Jeremy Van Horebeek is very underrated and often overlooked (Monster Energy Media/Ray Archer)

– Max Anstie and Tommy Searle have very similar second races, as they both crashed in turn one and then made a total of ten passes. Searle got up much quicker than Anstie and, consequently, was around twelve seconds ahead on the track. How did their times compare whilst negotiating some of the slower riders at the beginning of the race?

Tommy Searle

Max Anstie

Difference

Lap 1

1:49.296

1:48.583

+0.713

Lap 2

1:48.399

1:50.111

-1.712

Lap 3

1:50.047

1:48.603

+1.444

Lap 4

1:49.204

1:48.750

+0.454

Lap 5

1:49.461

1:48.407

+1.054

Lap 6

1:48.112

1:48.803

-0.691

Lap 7

1:48.372

1:48.913

-0.541

– With Tim Gajser and Brian Bogers on the sidelines, the Grand Prix of Patagonia-Argentina was a difficult exercise for Honda. Who was the best-placed CRF450R pilot? Arminas Jasikonis in sixteenth overall. When was the last time that Honda did not have an MXGP rider inside of the top ten? The Grand Prix of Belgium last year. With such a poor presence in the premier division, Honda are currently last in the manufacturer standings. Have they ever been that far down the order after round one? No. They were second to last after one round in 2006, however, with just TM in their rear-view mirror.

Arminas Jasikonis was the best-placed Honda rider at round one (Honda Pro Racing)

◆ THE PROBLEM ◆
Could you rewrite the motocross text between "Jeremy Van Horebeek" and "of the race?", inclusive, substituting "eleven seconds" for "twelve seconds"?

◆ DATA EXCERPTS ◆
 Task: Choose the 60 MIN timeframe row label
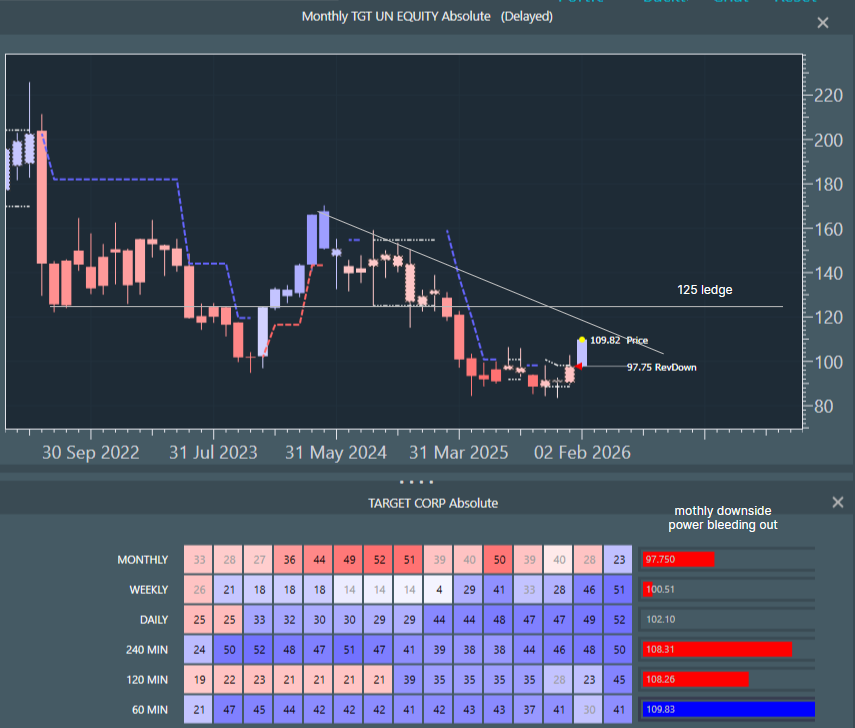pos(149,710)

...

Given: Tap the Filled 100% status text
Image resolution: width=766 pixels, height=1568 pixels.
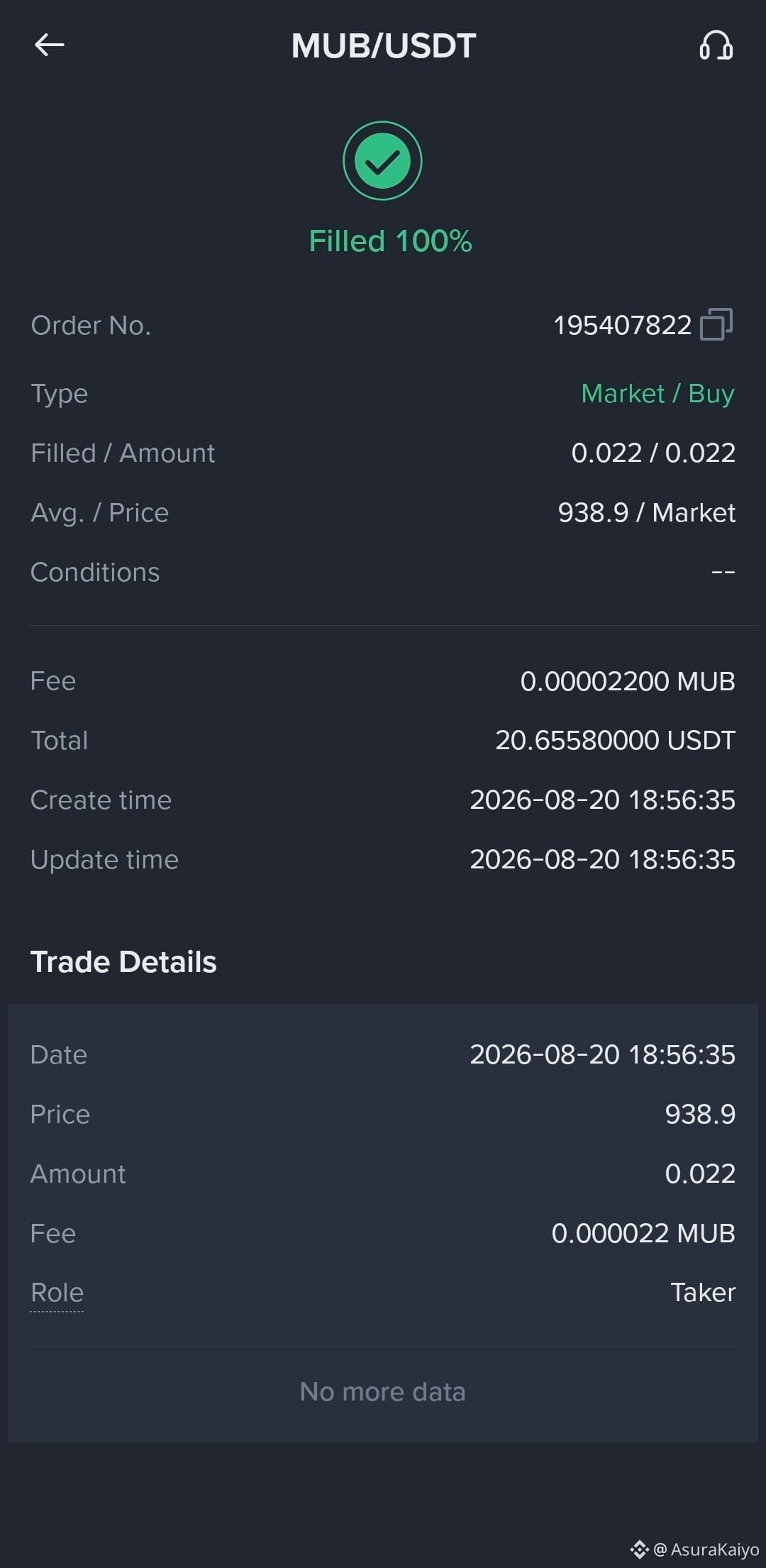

---

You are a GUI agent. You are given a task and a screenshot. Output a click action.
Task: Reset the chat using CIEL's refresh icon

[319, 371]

◆ FINAL RESULT ◆
Jeremy Van Horebeek is very underrated and often overlooked (Monster Energy Media/Ray Archer)

– Max Anstie and Tommy Searle have very similar second races, as they both crashed in turn one and then made a total of ten passes. Searle got up much quicker than Anstie and, consequently, was around eleven seconds ahead on the track. How did their times compare whilst negotiating some of the slower riders at the beginning of the race?